Because of the seriousness of the situation on the ground in Afghanistan, the ARAWA project has kept several social media crawls and individual tweets of certain activists and archivists private for now. Some scholars, students, artists, and other Afghan citizens have also requested privacy or an embargo of their content from public view.
We were concerned initially about whether including the names of faculty members at higher education institutions in the web crawls would put them in danger. But because the information is publicly available, we decided to archive the Afghan university sites and make them viewable.
We’ve found that this project, like others, offers new lessons in the scope and limitations of the software used to archive websites. In some cases, the crawls can be unsuccessful because of a website’s settings or required permissions. In other situations, it has been difficult to reach a site’s creators: The transition to the Taliban government has been fluid, and the whereabouts of some artists or social activists are unknown. Emails we send to solicit permissions to crawl can go unanswered.

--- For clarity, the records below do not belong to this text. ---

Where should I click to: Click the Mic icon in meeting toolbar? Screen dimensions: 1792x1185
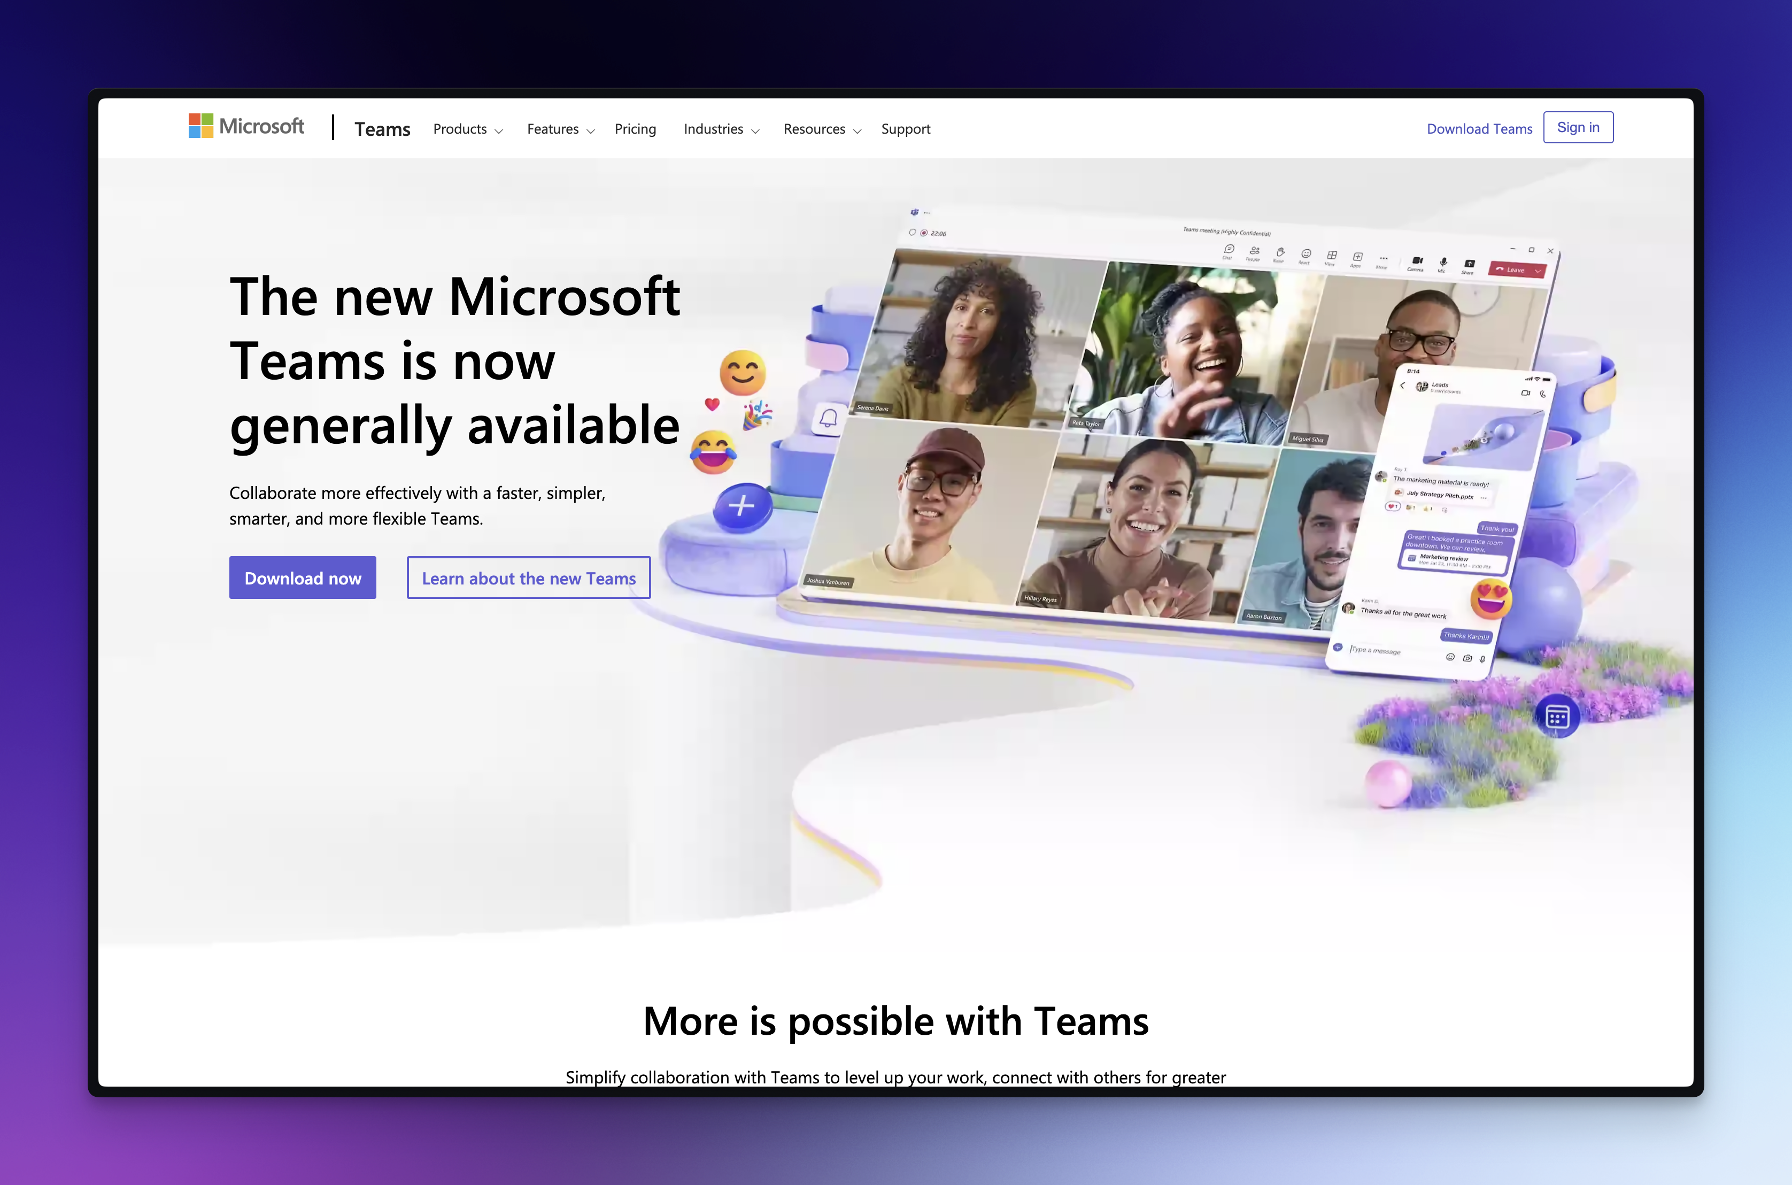coord(1443,263)
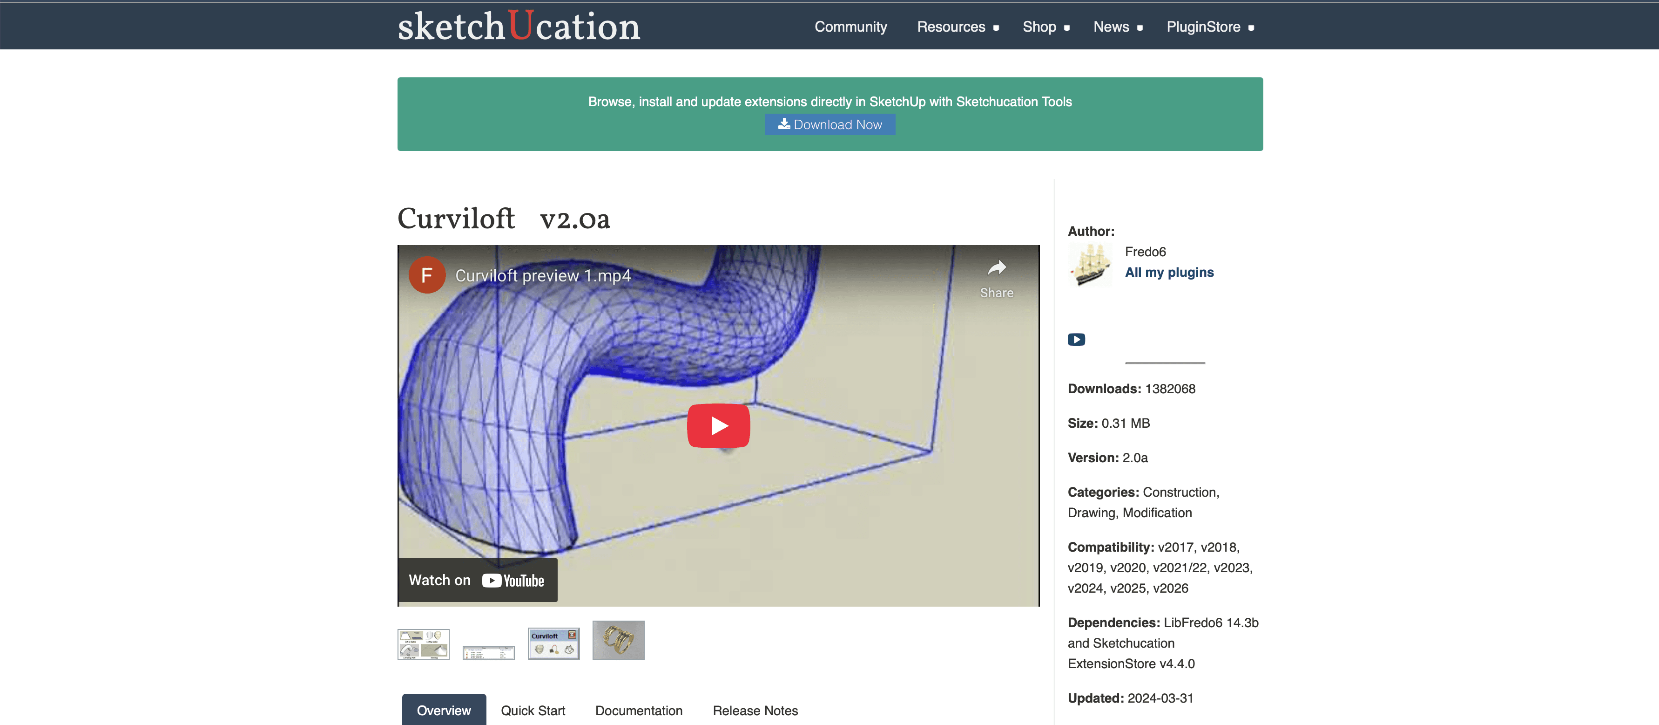Viewport: 1659px width, 725px height.
Task: Open the Community menu item
Action: click(850, 27)
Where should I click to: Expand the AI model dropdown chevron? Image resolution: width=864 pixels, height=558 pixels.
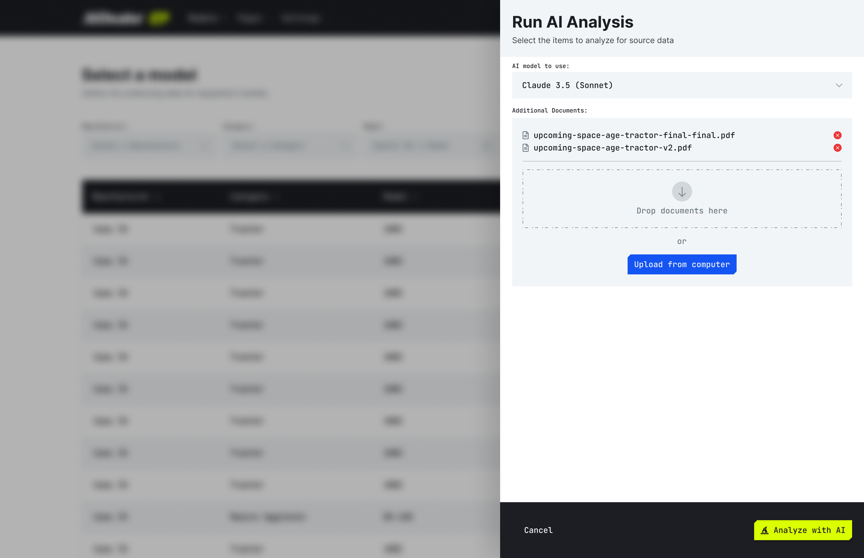(x=839, y=86)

However, keeping in mind the larger goal of preserving these websites is crucial. Because this was an archival project geared toward documenting select governmental and nongovernmental sites that were bound to change under the Taliban, it was vital to have a finite end date to sunset the project. From the beginning, that date was scheduled for September 30, 2021.
As of early October, the project had archived 83 websites with more than 100 GB of data, including 846,111 files in Dari (Afghan Persian), Pashto, and English.
Collaboration is the mantra for any successful project. The partnerships with faculty, graduate students, library colleagues, and administration have been essential for preventing erasure in the virtual realm, making this project worthwhile and successful.